Job Description
About the Role
Phonologies is seeking a hands-on ML Engineer who bridges data engineering and machine learning designing and implementing production-ready ML pipelines that are reliable, scalable, and automation-driven.
You'll own the end-to-end workflow: from data transformation and pipeline design to model packaging, fine-tuning preparation, and deployment automation.
This is not a Data Scientist or MLOps role its data-focused engineering position for someone who understands ML systems deeply, builds robust data workflows, and develops the platforms that power AI in production.
Role & responsibilities
Machine Learning Pipelines & Automation:
- Design, deploy and maintain end-to-end ML pipelines.

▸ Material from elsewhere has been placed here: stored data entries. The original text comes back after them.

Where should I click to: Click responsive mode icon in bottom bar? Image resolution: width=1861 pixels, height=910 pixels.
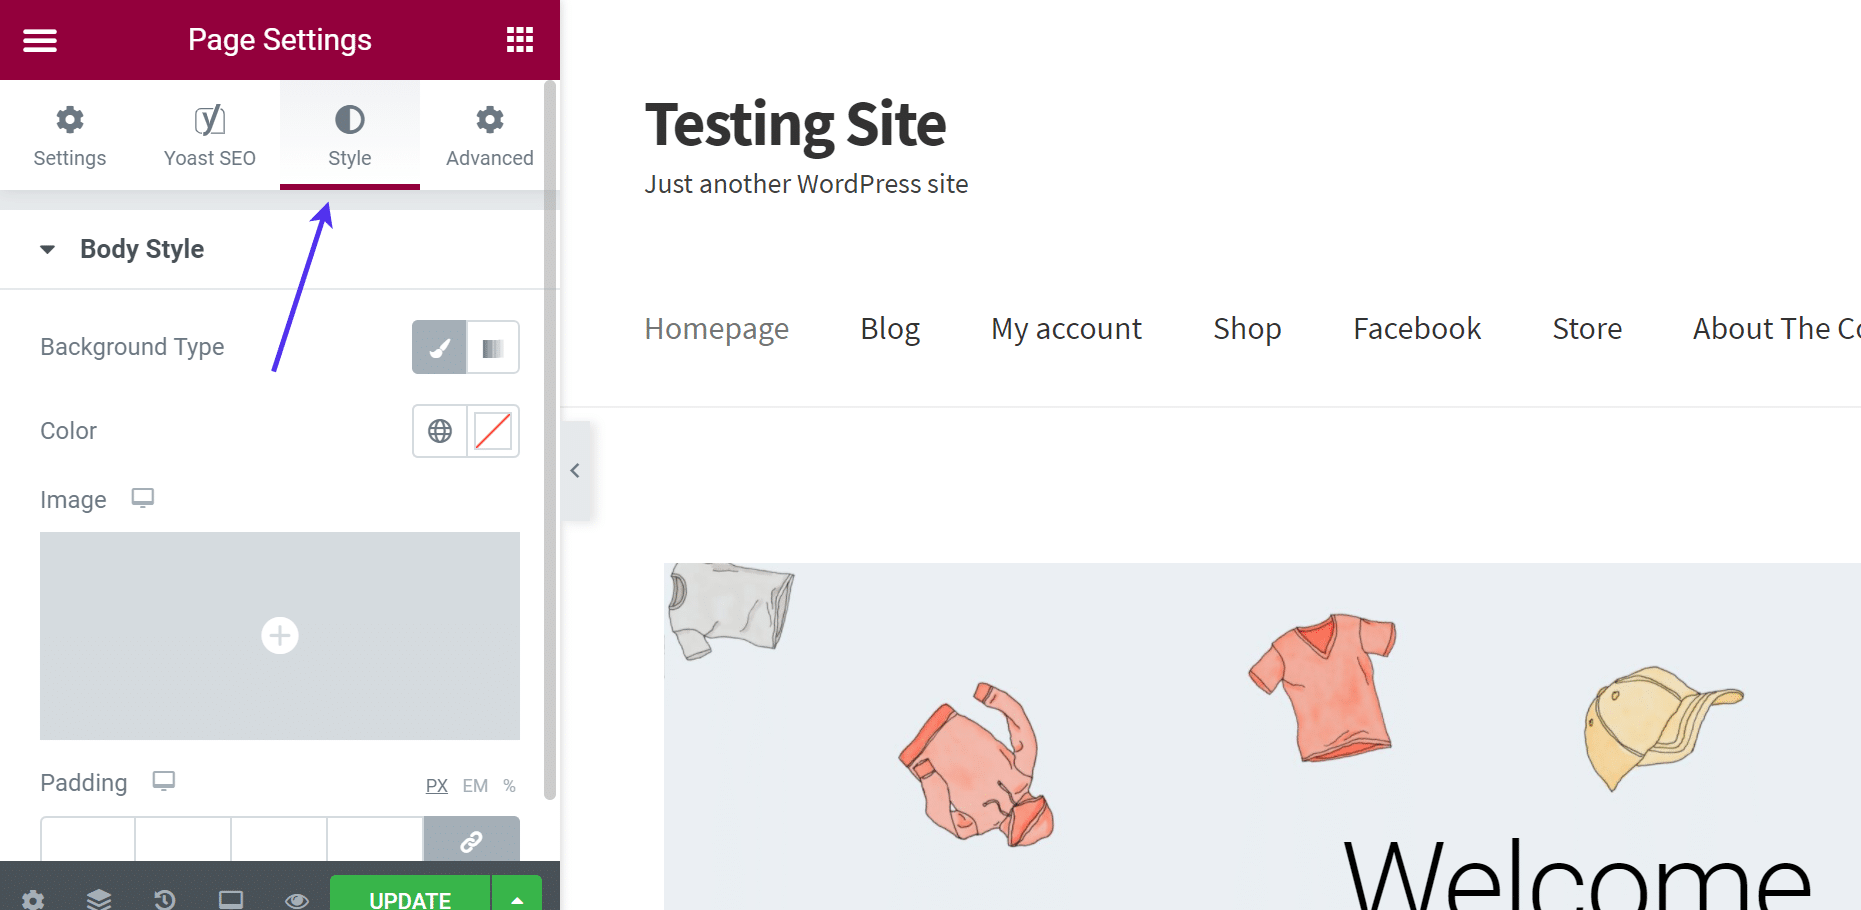[x=231, y=898]
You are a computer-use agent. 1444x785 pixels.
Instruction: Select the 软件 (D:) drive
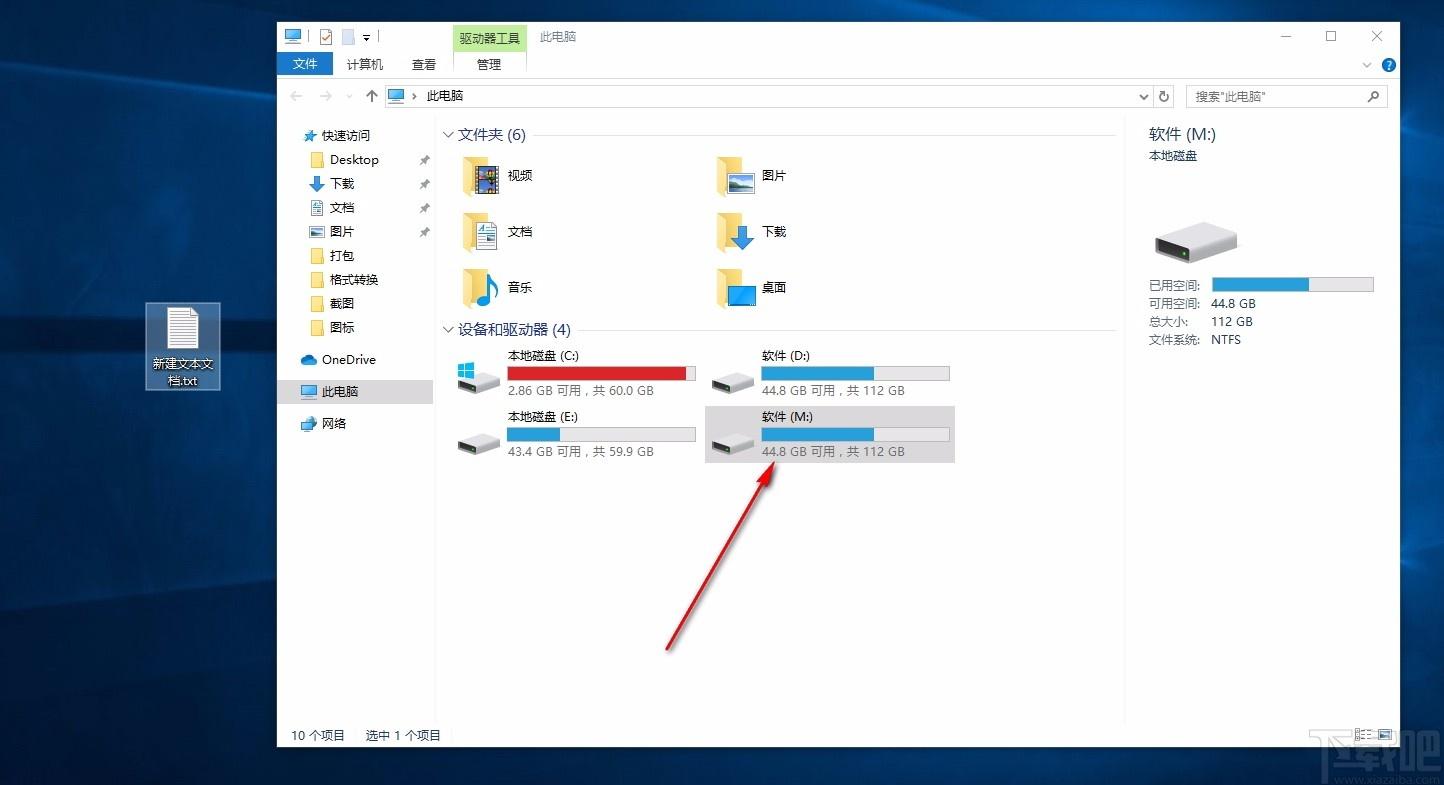tap(830, 373)
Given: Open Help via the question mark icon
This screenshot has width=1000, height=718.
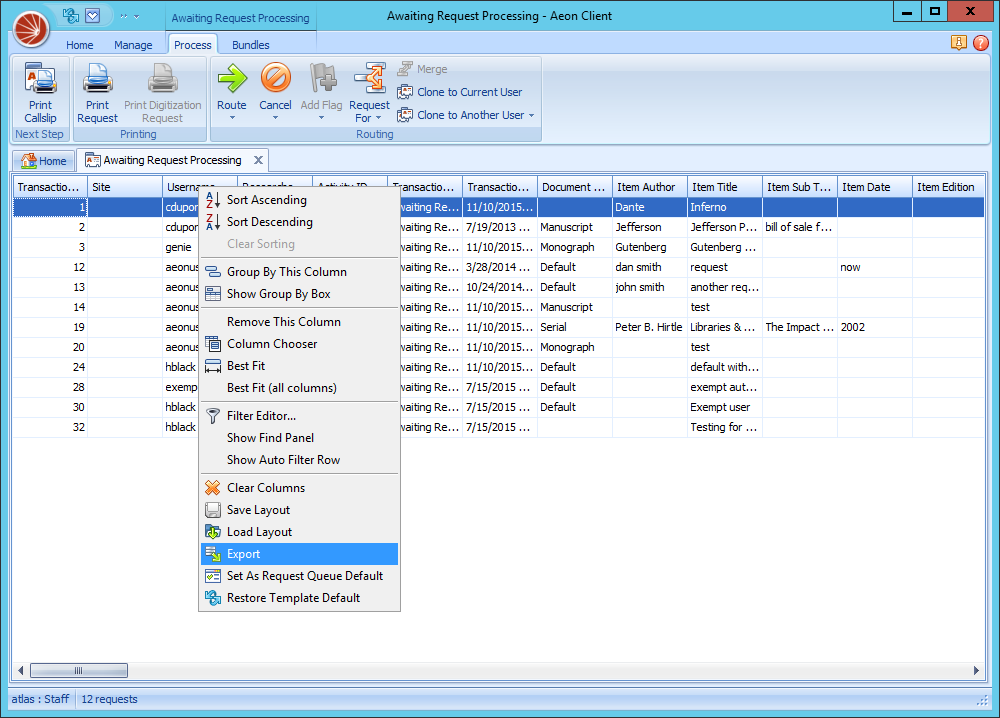Looking at the screenshot, I should tap(983, 44).
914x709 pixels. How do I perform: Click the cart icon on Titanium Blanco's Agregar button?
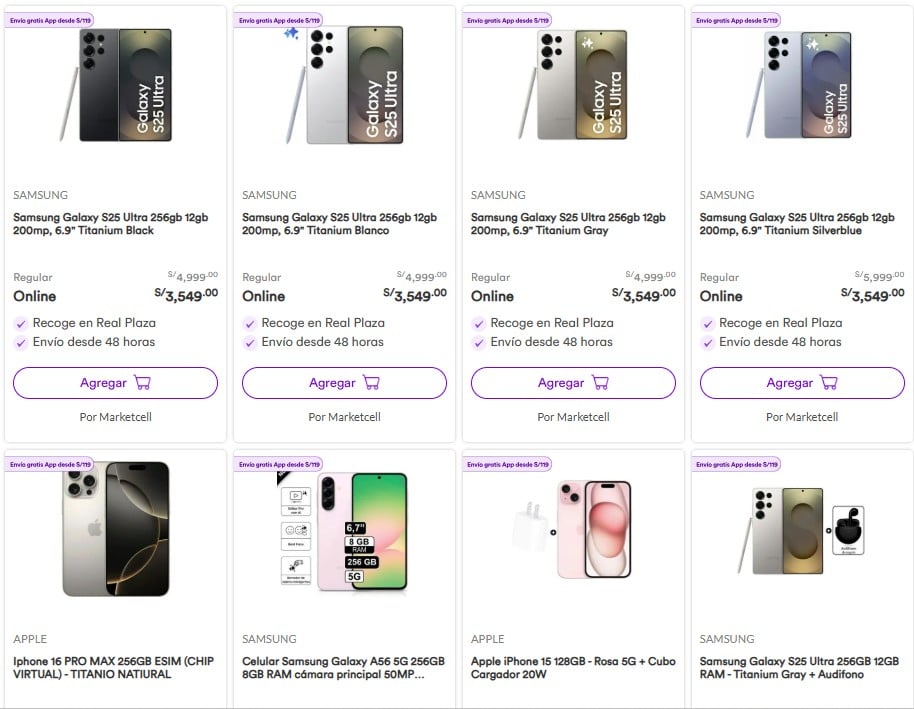tap(372, 383)
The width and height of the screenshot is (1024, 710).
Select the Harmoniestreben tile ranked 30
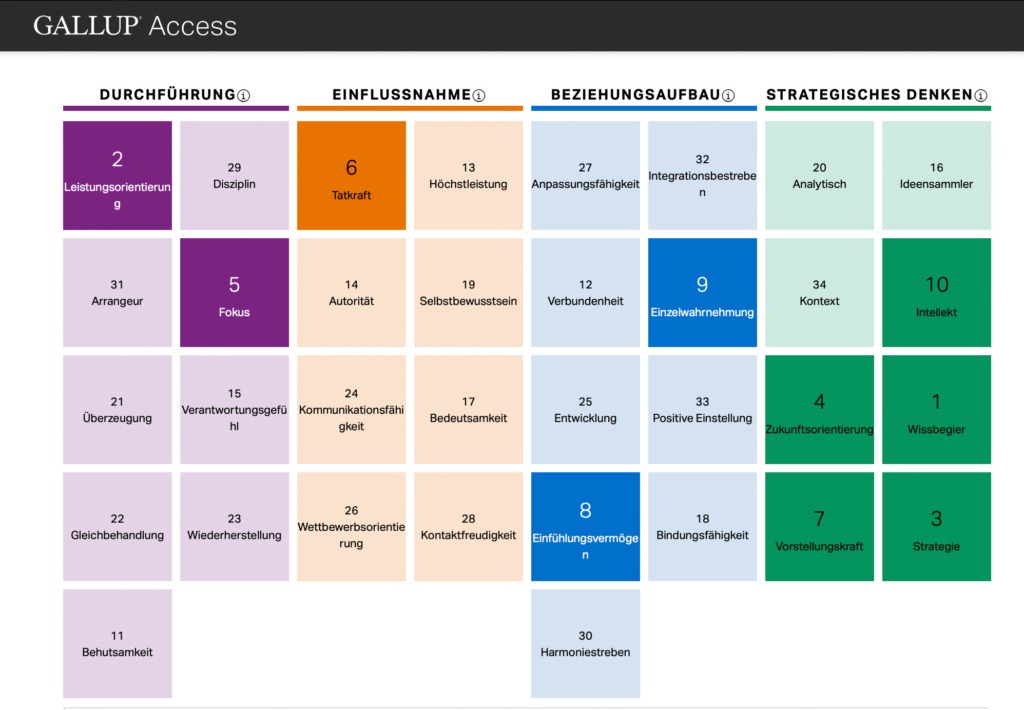(x=585, y=643)
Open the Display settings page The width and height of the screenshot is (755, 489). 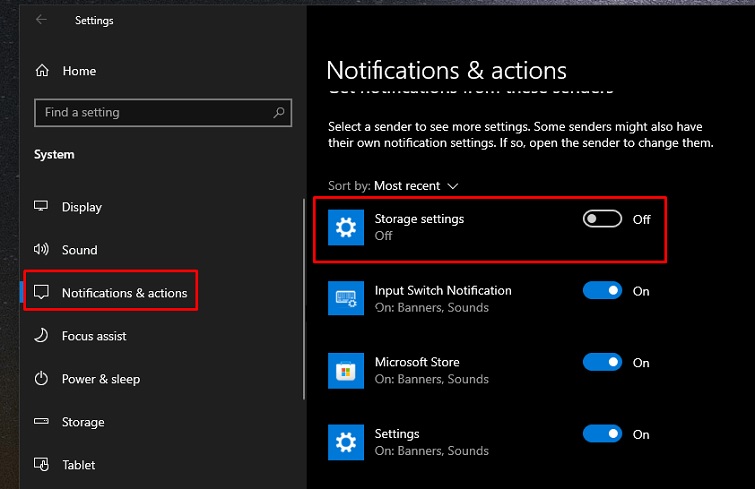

- Build data transformation tiers (Bronze, Silver, Gold) to enable structured, reusable workflows.
- Automate retraining, validation, and deployment using Airflow, Kubeflow, or equivalent tools.
- Implement Rules-Based Access Control (RBAC) and enterprise-grade authorization.
API & Platform Architecture:
- Develop robust APIs for model serving, metadata access, and pipeline orchestration.
- Participate in platform design and architecture reviews, contributing to scalable ML system blueprints.
- Create monitoring and observability frameworks for performance and reliability.
Cloud & Deployment:
- Deploy pipelines across cloud (AWS, Azure, GCP) and on-prem environments, ensuring scalability and reproducibility.
- Collaborate with DevOps and platform teams to optimize compute, storage, and workflow orchestration.
Collaboration & Integration:
- Work with Data Scientists to productionize models, and with Data Engineers to optimize feature pipelines.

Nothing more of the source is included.